Raceday featured partly cloudy skies and temperatures in the low 80 °F range. Hélio Castroneves had a small issue getting his car started, but quickly resumed his place on the grid. During the first parade lap, smoke began to come from underneath the car of Buddy Lazier, stemming from what was later reported to be a stuck throttle. Lazier would not return to the race until roughly a quarter of the way through.

====Start====
Pole starter James Hinchcliffe led the field into the first turn, but was passed on the backstretch by Ryan Hunter-Reay, who led the first lap of the race. From here, the first quarter of the race became a three-way battle for the lead between Hunter-Reay, Hinchcliffe, and Josef Newgarden. The first round of pit stops occurred during this time, which served to spread out the field and separate the leaders from the rest of the pack. They also allowed for Townsend Bell to join in on the battle for the lead.

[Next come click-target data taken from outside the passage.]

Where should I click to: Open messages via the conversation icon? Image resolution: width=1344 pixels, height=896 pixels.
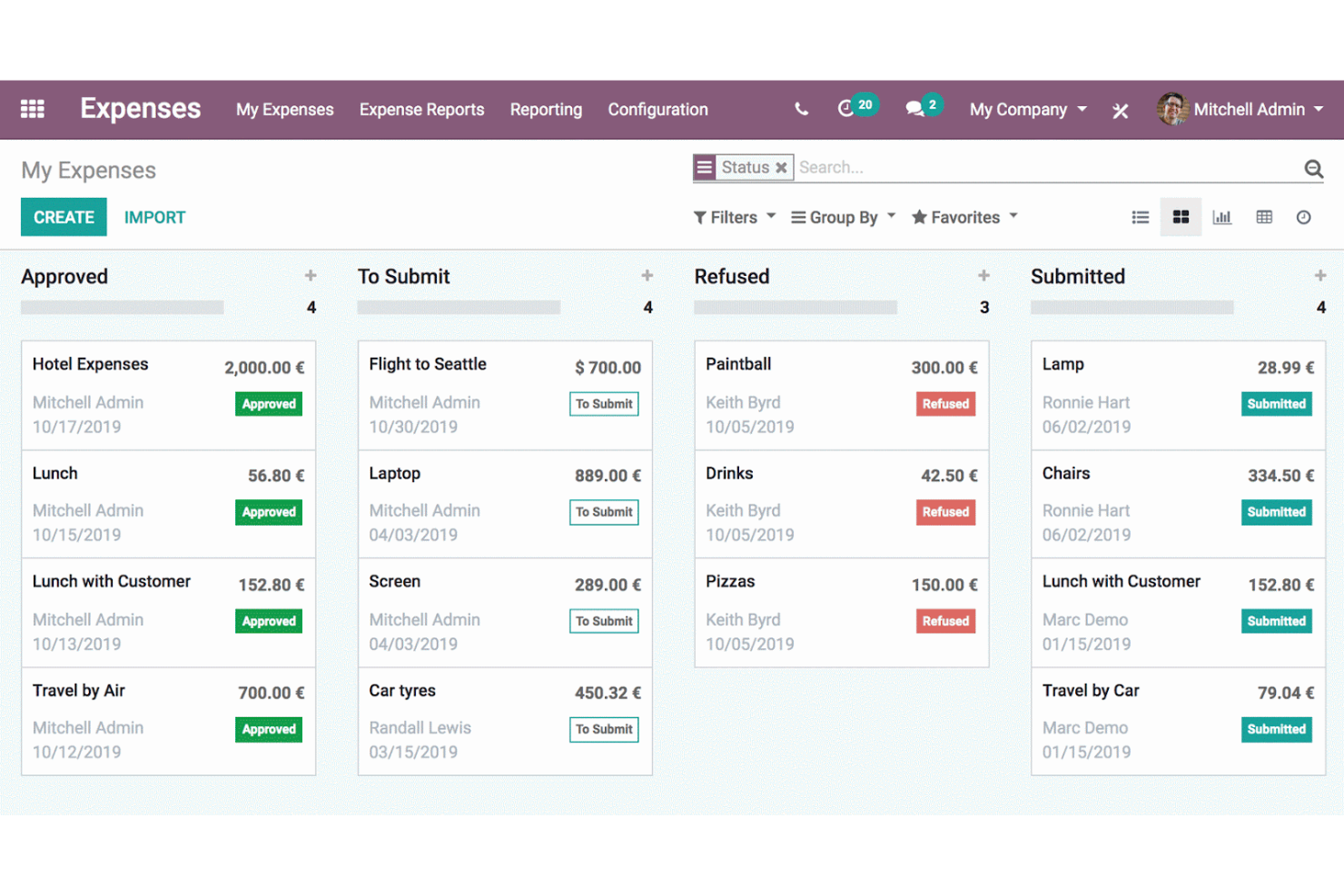pyautogui.click(x=915, y=109)

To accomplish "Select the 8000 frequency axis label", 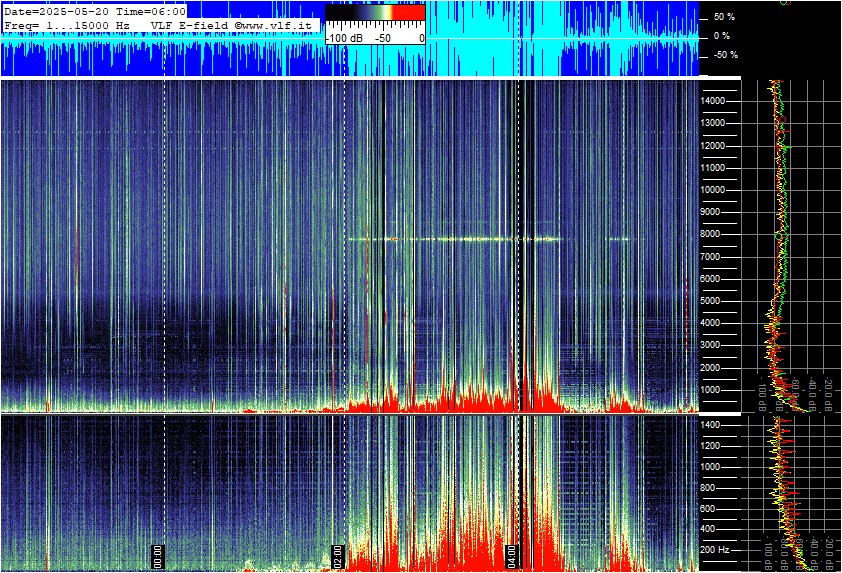I will 712,234.
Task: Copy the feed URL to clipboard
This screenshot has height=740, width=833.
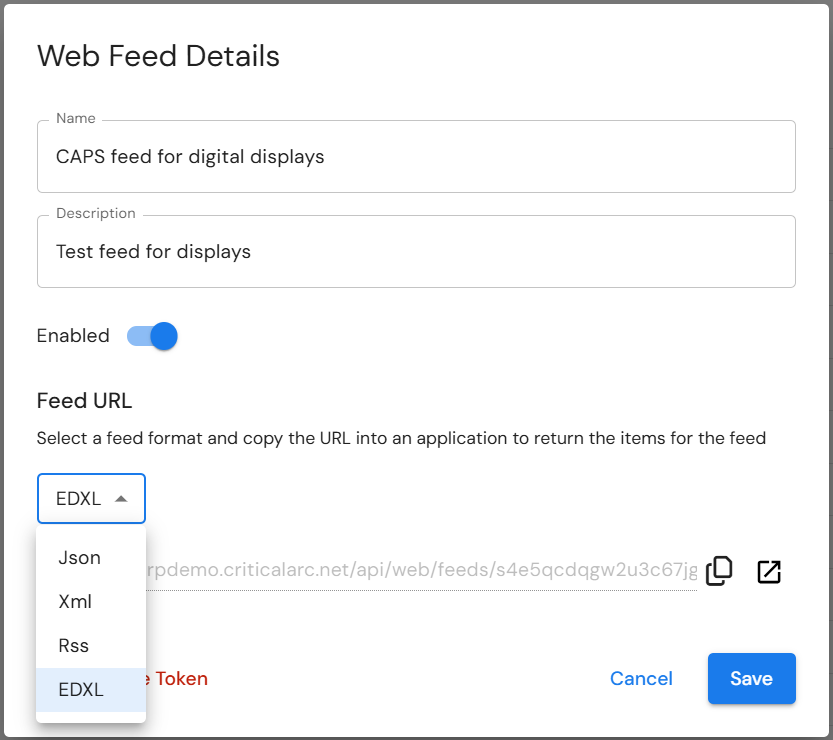Action: click(x=719, y=571)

On lap 47, the first caution of the day flew for debris on the backstretch. During the ensuing pit stops, an incident occurred when Will Power pushed Tony Kanaan against the pit lane wall while exiting his own pit stall. Power was penalized for the incident (Unsafe Pit Exit Release) and sent to the rear of the field.

====Second quarter====
Green flag racing resumed on lap 54 with Ryan Hunter-Reay in the lead. The battle between him and James Hinchcliffe resumed with the two swapping the lead regularly. The battle was interrupted on lap 64 when defending champion Juan Pablo Montoya lost control of his car in turn two and hit the outside wall. This marked the first time that Montoya failed to finish an Indy 500. Pit stops again occurred during this yellow. A second pit lane incident occurred when Simon Pagenaud, who had been running well up in the field, bumped into the car of Mikhail Aleshin while leaving his pit box. Pagenaud, just as his teammate Will Power, was sent to the back of the field for the incident (Unsafe Pit Exit Release). During the pit stop sequence, Will Power elected to stay out, giving him the lead.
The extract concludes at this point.